In fact, Health Minister Fahrettin Koca had declared earlier that the fast-spreading variant accounted for more than 10% of the cases.
The media reports were based on statistics from a website that publishes data supplied by Germany-based Global Initiative On Sharing All Influenza Data (GISAID). The Health Ministry said the website acknowledged the mistake and updated the numbers.
The ministry's statement said that since Dec. 1, among 3,344 samples from COVID-19 patients, 3,073 were the delta variant, while 42 were the omicron variant. Istanbul had 30 and Izmir had six omicron cases based on the analysis results, while Şırnak and Diyarbakır had one case each, and Isparta and Kütahya had two cases each.
Turkey is on alert against the variant, which it first reported on Dec. 11. It is unclear whether the variant is to blame for a sudden surge in the number of daily cases, up by 30% on Monday from around 20,000 to 26,099. Fatalities, on the other hand, remain below 200, dropping to 157 from 173 on Sunday.
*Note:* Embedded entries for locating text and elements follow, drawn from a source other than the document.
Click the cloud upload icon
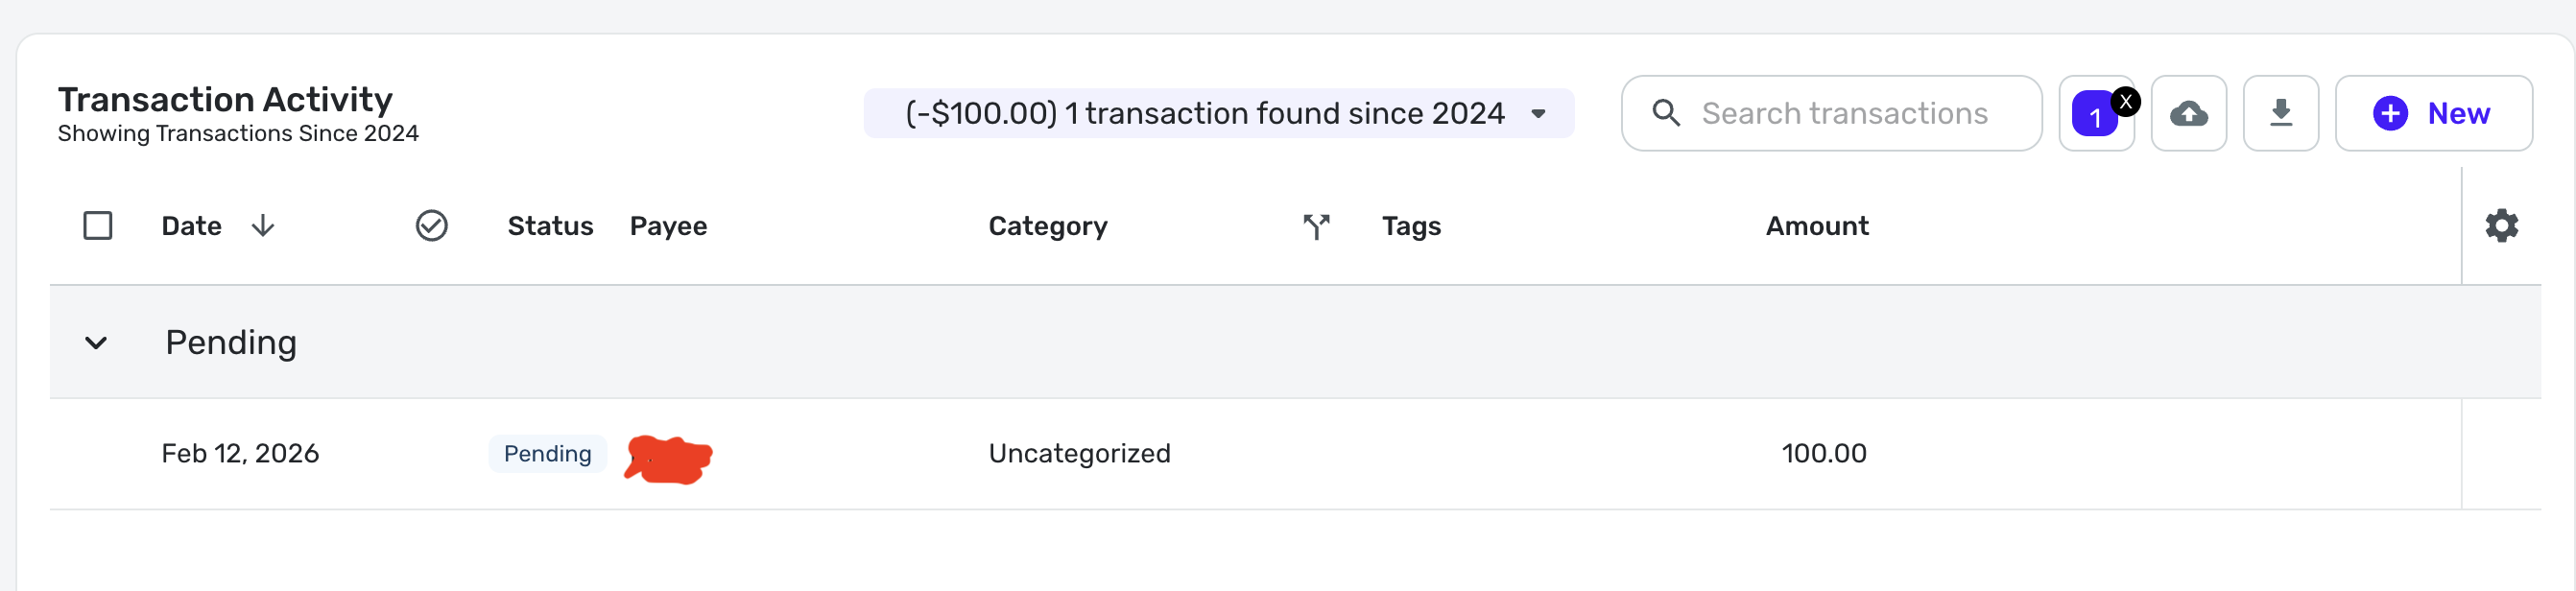2576x591 pixels. tap(2188, 114)
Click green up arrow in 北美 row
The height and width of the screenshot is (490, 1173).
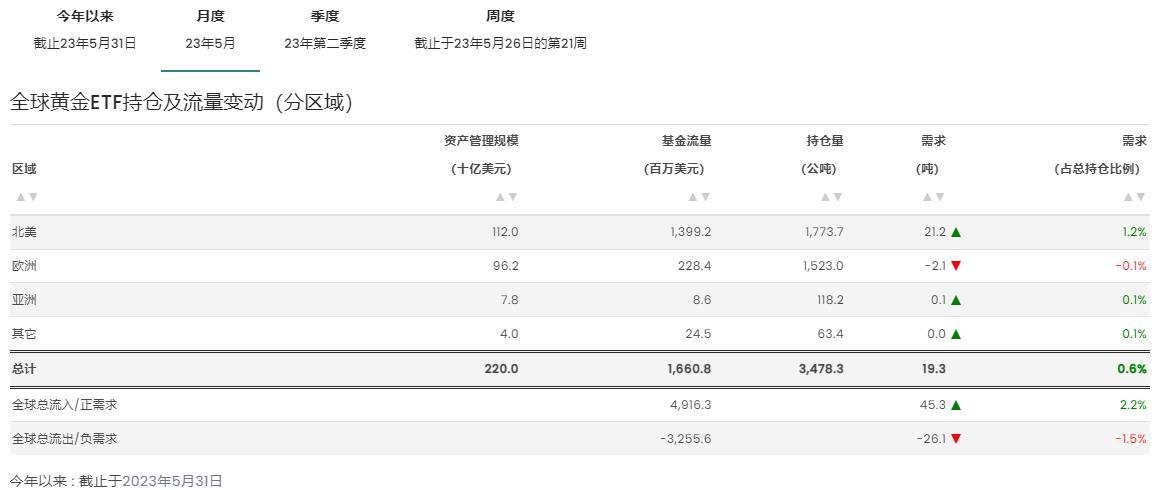(x=956, y=232)
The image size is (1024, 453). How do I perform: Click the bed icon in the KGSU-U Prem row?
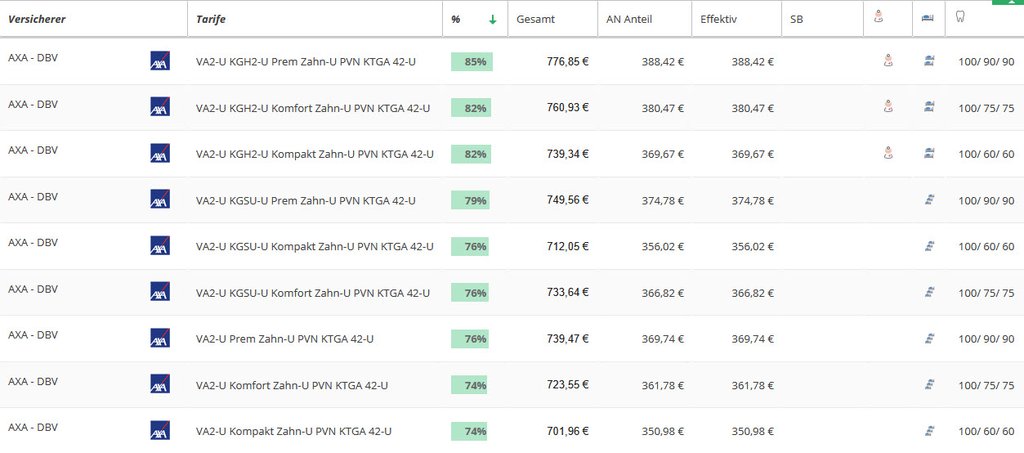coord(929,200)
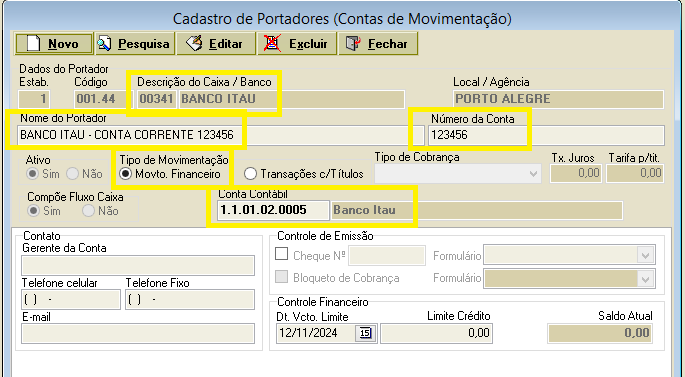Click the Número da Conta field
Image resolution: width=685 pixels, height=377 pixels.
[547, 135]
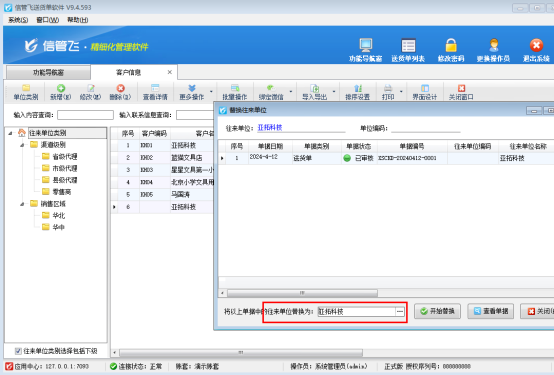This screenshot has width=554, height=375.
Task: Collapse the 销售区域 tree node
Action: point(22,204)
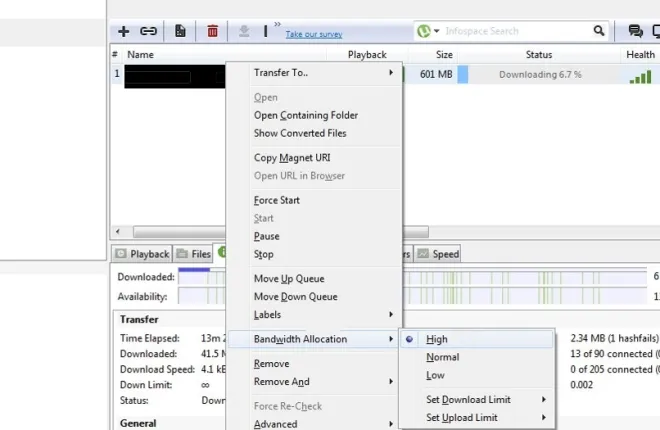660x430 pixels.
Task: Click the red Remove Torrent trash icon
Action: coord(212,32)
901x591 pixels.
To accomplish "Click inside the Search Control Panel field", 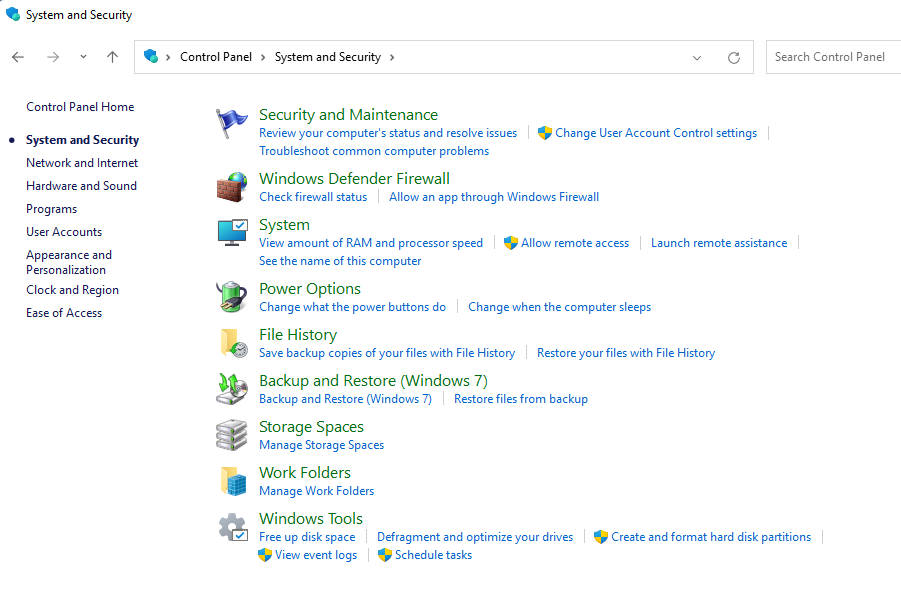I will coord(833,57).
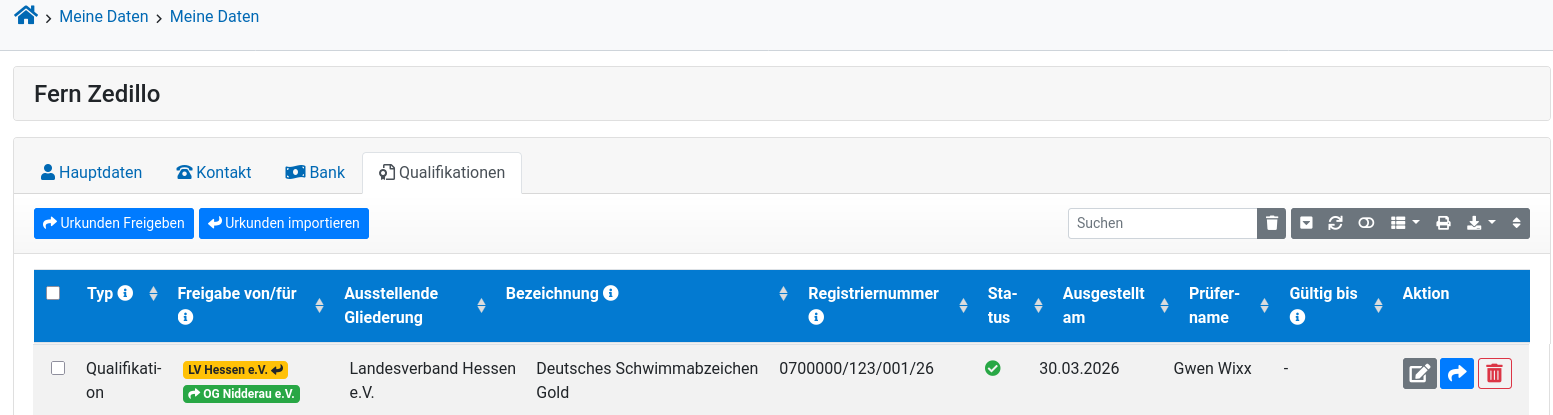Open the columns list dropdown
Viewport: 1553px width, 415px height.
[x=1405, y=223]
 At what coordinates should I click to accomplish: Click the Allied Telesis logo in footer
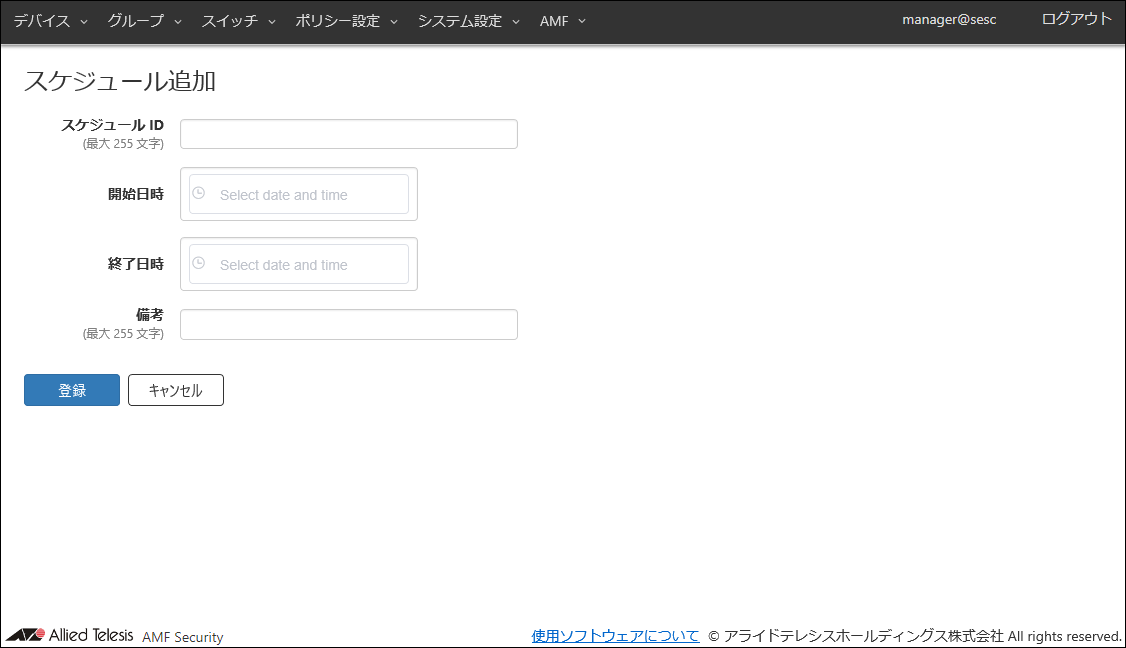[70, 636]
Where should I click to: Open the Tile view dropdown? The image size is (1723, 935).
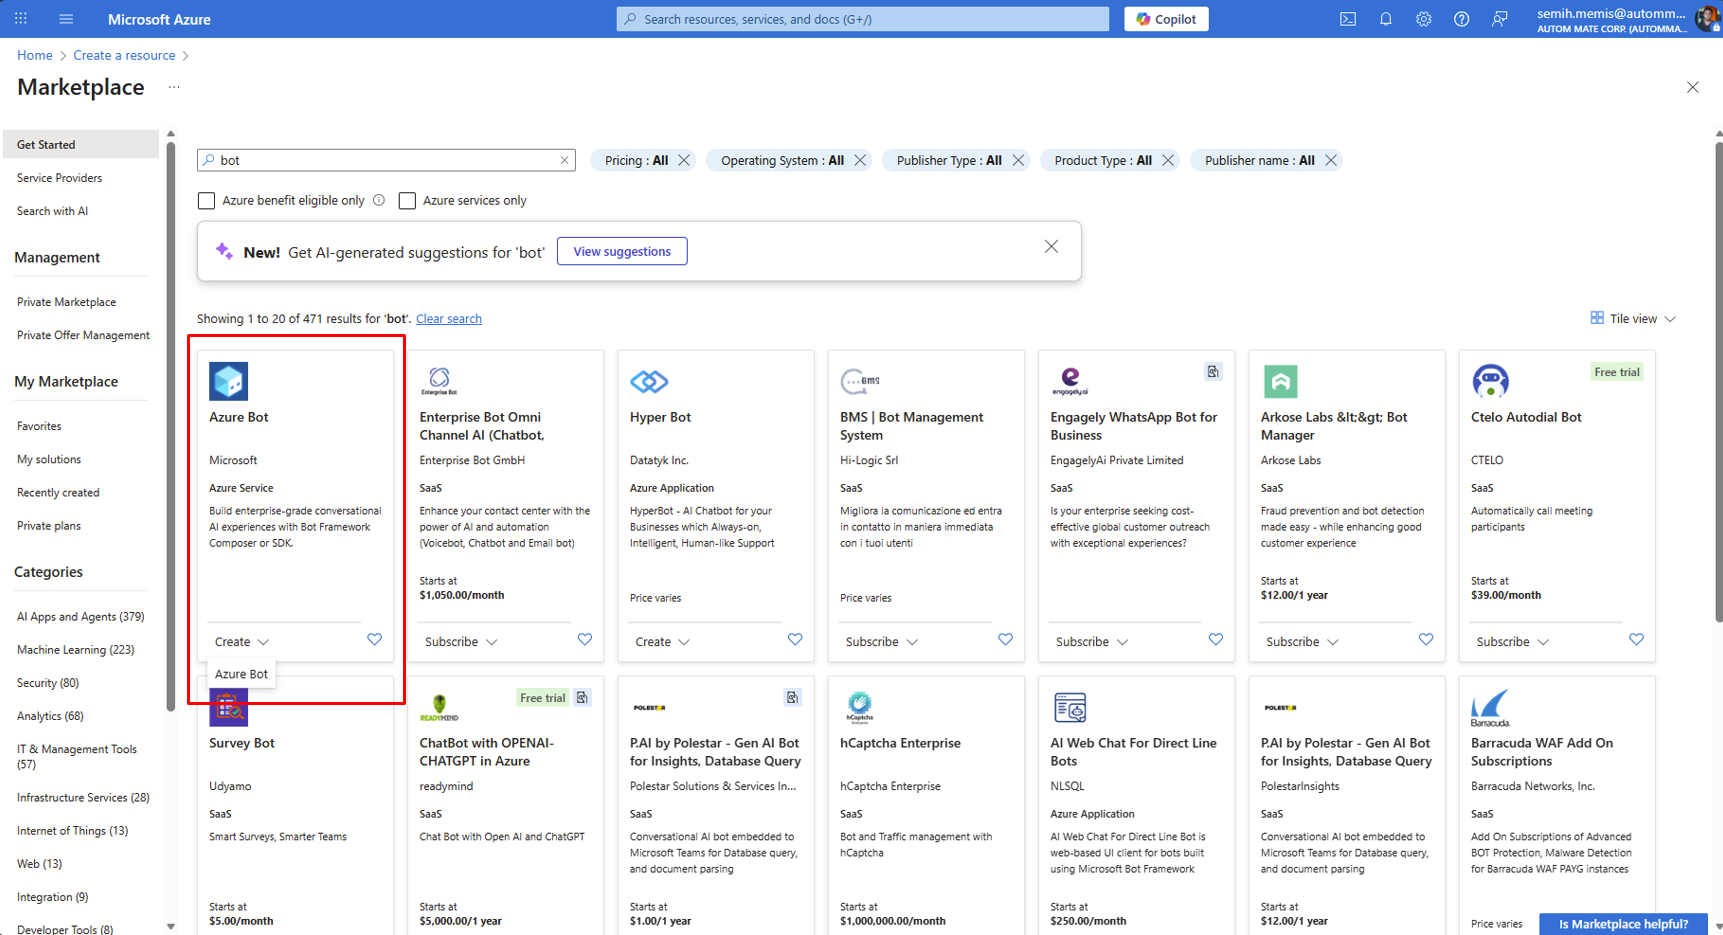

The country is counting on its nationwide vaccination program to stave off the variant's impact, which forced it to ban flights to some countries with clusters of omicron cases.
Last week, the domestically developed COVID-19 vaccine, Turkovac, received emergency use authorization from Turkish authorities.
Turkey has already administered more than 129 million doses of vaccines using shots developed by China's Sinovac and by Pfizer-BioNTech.